Valentines Love (For A Change).

I Heart Sports.

Well, that's a bald-faced over-generalization if I've ever heard one!

I heart playing sports, certain sports. Football and basketball and Backyard Baseball; the occasional round of golf. I'd bowl every day of my life if it didn't set me back an arm and a leg. And if you throw in some friends and a keg of beer, you might even get me to play volleyball or Ultimate Frisbee or even Pop-A-Shot. But not tennis; never tennis.

I heart watching sports, but usually only if my team is involved. My team. Really, I've only three, but for some strange reason I've an affinity for them all.

Each team - from Seattle - is a bigger disappointment than the last. One team will genuinely get my hopes up for a strong run towards a championship; one team will let me down after thoughts of a potential playoff birth; and one team I will delude myself into thinking MIGHT somehow possibly if things go horribly horribly wrong for everyone else and all of our position players overachieve and maybe just maybe if we stay healthy and someone comes out of nowhere to have an MVP calibre season, MAYBE we'll scratch and claw our way to a division title with 90-something wins and then in the playoffs WHO KNOWS what could possibly might happen ...

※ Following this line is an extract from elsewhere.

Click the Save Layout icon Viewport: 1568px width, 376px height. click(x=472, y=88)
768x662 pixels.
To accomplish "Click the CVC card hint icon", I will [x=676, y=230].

Delusions. That's all they are. I follow sports year round because of these delusions. Think about it rationally. Each league (and here, I'm talking about NFL, NBA, MLB; let's leave off college because it's just too depressing) has somewhere around 30-something teams. These teams all fight to the death for at least six months a year, training and praticing and playing the games and rehabbing and reviewing tape and working on fundamentals, but in the end only 1 in 30-something will be the Ultimate Champion. Do you know what those odds are? I don't, because I'm no good at math. The only thing you really have going for you is the fact that in every league, you can usually lop off about half the teams before anyone even plays a game and know without a doubt that they won't be winning the championship that year. As long as you're not in that bottom half (or delude yourself into thinking you're not in that bottom half), then you have something to live for in that season.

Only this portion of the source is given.